The GARA seat tube wall thickness is straight gauge (non-butted) 0.8mm, while GARA OR has 1.0mm walls. If the seat tube on the Look frame is the standard 28.6mm O.D. _and_ if Look used the stock GARA seat tube in this frame, the inside diameter of the seat tube would be 28.6 - 1.6 = 27.0mm.

If the frame uses GARA OR, an oversize tubeset designed for mountain bikes, the seat tube O.D. would still be 28.6, but the I.D. would be 28.6 - 2.0 = 26.6.

Standard practice is to use a seatpost with a diameter 0.2mm less than the I.D. of the seat tube to allow for manufacturing tolerances of both the tubing and the seatpost as well as warpage at the seat cluster from heat during the brazing process. Even using a reamer to ream out the seat tube, the 0.2mm difference is used for providing a nice fit (not too tight, not too loose). So, if all of the assumptions above are true, if the the frame is GARA, it should take a 26.8mm seatpost.
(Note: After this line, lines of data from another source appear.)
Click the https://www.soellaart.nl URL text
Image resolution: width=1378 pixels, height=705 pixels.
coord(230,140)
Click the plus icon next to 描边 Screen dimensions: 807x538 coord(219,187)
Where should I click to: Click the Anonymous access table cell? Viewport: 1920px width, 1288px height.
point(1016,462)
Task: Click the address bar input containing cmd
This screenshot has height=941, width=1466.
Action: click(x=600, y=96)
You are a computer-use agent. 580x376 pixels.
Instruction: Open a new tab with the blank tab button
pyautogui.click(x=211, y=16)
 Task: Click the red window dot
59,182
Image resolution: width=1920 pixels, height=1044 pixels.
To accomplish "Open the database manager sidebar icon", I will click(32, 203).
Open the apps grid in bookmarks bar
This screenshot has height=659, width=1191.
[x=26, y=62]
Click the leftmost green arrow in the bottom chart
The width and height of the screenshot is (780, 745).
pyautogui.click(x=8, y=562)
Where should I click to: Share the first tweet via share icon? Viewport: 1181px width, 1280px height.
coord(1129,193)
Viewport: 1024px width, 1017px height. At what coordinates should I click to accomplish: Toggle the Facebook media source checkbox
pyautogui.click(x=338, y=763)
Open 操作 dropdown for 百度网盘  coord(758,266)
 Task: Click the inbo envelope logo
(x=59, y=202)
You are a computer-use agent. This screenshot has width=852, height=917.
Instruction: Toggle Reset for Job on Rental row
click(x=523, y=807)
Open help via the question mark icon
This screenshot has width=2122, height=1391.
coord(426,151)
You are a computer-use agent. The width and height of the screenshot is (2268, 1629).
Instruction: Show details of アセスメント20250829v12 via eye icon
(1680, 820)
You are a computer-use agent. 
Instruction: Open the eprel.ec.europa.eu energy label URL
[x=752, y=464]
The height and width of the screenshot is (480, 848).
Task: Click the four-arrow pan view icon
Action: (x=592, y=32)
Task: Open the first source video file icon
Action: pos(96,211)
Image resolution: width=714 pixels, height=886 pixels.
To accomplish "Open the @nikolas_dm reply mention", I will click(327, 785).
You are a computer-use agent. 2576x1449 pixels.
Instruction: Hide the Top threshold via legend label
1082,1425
If the frame is GARA OR, it should take a 26.4mm seatpost.

Seat tubes often become elliptical in shape at the seat lug after being used for a while, so measuring, even with a good caliper at several points across the opening and the averaging them, is often inaccurate. Most bike shops have stepped seatpost measuring rods that are graduated in standard seatpost diameters so the seatpost diameter for an unknown seat tube can be easily determined.

Here are the J.A. Stein stepped seatpost sizing rods.


----------



## Scooper (Mar 4, 2007)

Here are the tubing wall thickness for various Columbus tubesets circa 1989.










Link for higher res image

Data sheet for GARA:










Link for higher res image

Data sheet for GARA OR:










Link for higher res image


----------



## Sweeney (Apr 29, 2007)

Thanks for the info. I just ordered the seatpost


----------